The Italian manufacturer is in its third season with the Panigale V4 R contender that was introduced in 2019, with Honda, BMW and Kawasaki having all introduced new base models in the meantime.
After the first three rounds of the 2021 campaign, Ducati holds a narrow lead over Kawasaki in the manufacturers’ standings, but its four wins are split evenly between factory riders Scott Redding and Michael Ruben Rinaldi, who both lag behind in the riders’ table.
Redding is third overall after a disappointing Misano round, trailing Kawasaki’s Jonathan Rea by 45 points, while Rinaldi is fifth, a further 22 points adrift.
Current WSBK rules include rev limits for each bike prescribed by series organisers and strict limits on which engine components can be updated outside of homologating an entirely new bike, with a MotoGP-style concessions system in place to regulate this.
While admitting that the rules have created a “well-balanced” field in terms of the competitiveness between the different bikes, Zambenedetti feels Ducati is being unfairly penalised for not having introduced a new homologation of the V4 R since its 2019 debut.
“There is still room for development on the bike, but the technical rules of the championship freeze some parts, like the crankshaft, and also the rpm,” he told Motorsport.com. “For this reason it’s more difficult to improve.
“What in my opinion is a bit strange is that in 2021, we have the oldest bike [in terms of homologation date], and the rest of the bikes are different from 2019.
“I don’t understand why we must keep the same performance restrictions with respect to the others, when the riders have changed totally and our competitors have changed [bikes].
“All the conditions around our bike have changed and we maintain this handicap. I don’t totally agree about this. But we respect the rules and the decision.”

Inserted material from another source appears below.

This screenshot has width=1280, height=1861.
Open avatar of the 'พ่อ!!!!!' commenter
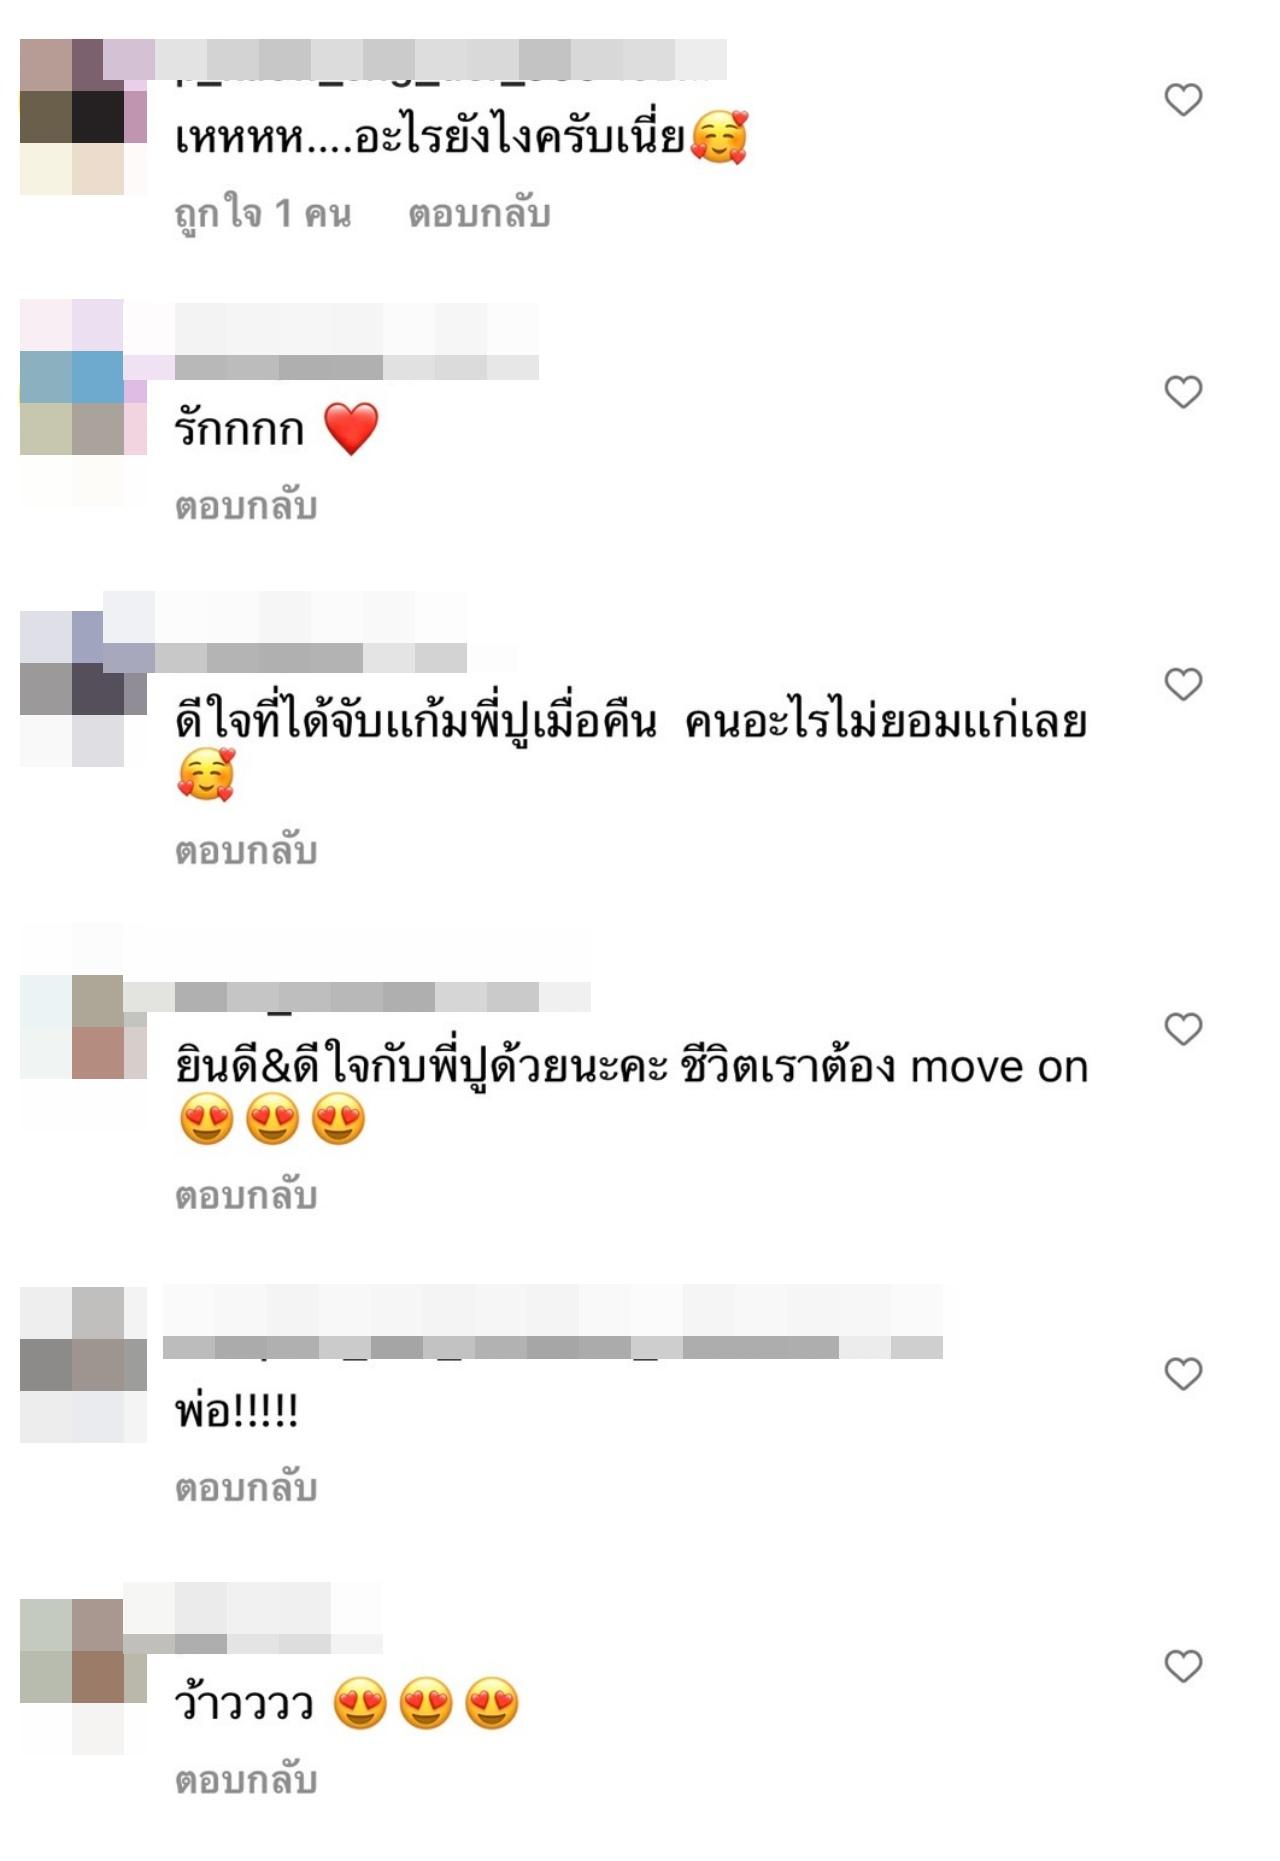point(84,1365)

Ducati dismisses Redding height difference fears
Ducati made the choice to replace long-time factory rider Chaz Davies with Rinaldi for this season, with Davies moving to the satellite Go Eleven squad that Rinaldi raced for in 2020.
It was a decision that didn’t go down well initially with Redding, who said the height difference between him and his new teammate would make it hard for Ducati to find the correct development path.
However, Zambenedetti believes that this hasn’t proven a problem so far, saying the situation has been easier to manage than it was in 2019, when Davies was paired with Alvaro Bautista.
Alvaro Bautista, Aruba.it Racing-Ducati Team, Chaz Davies, Aruba.it Racing-Ducati Team
Photo by: Gold and Goose / Motorsport Images
“Riding style affects more the differences than the dimensions of the riders,” he said. “It was harder to manage the differences between Alvaro and Chaz because their riding styles were totally different.
“The riders could both be strong, but in different ways, and it was difficult for the engineers to understand the right direction to develop.
“This year, the riding styles of Scott and Michael are quite similar. The riders must tailor the bike in terms of ergonomics and set-up, but apart from this they are quite similar. It’s not such a big difference.”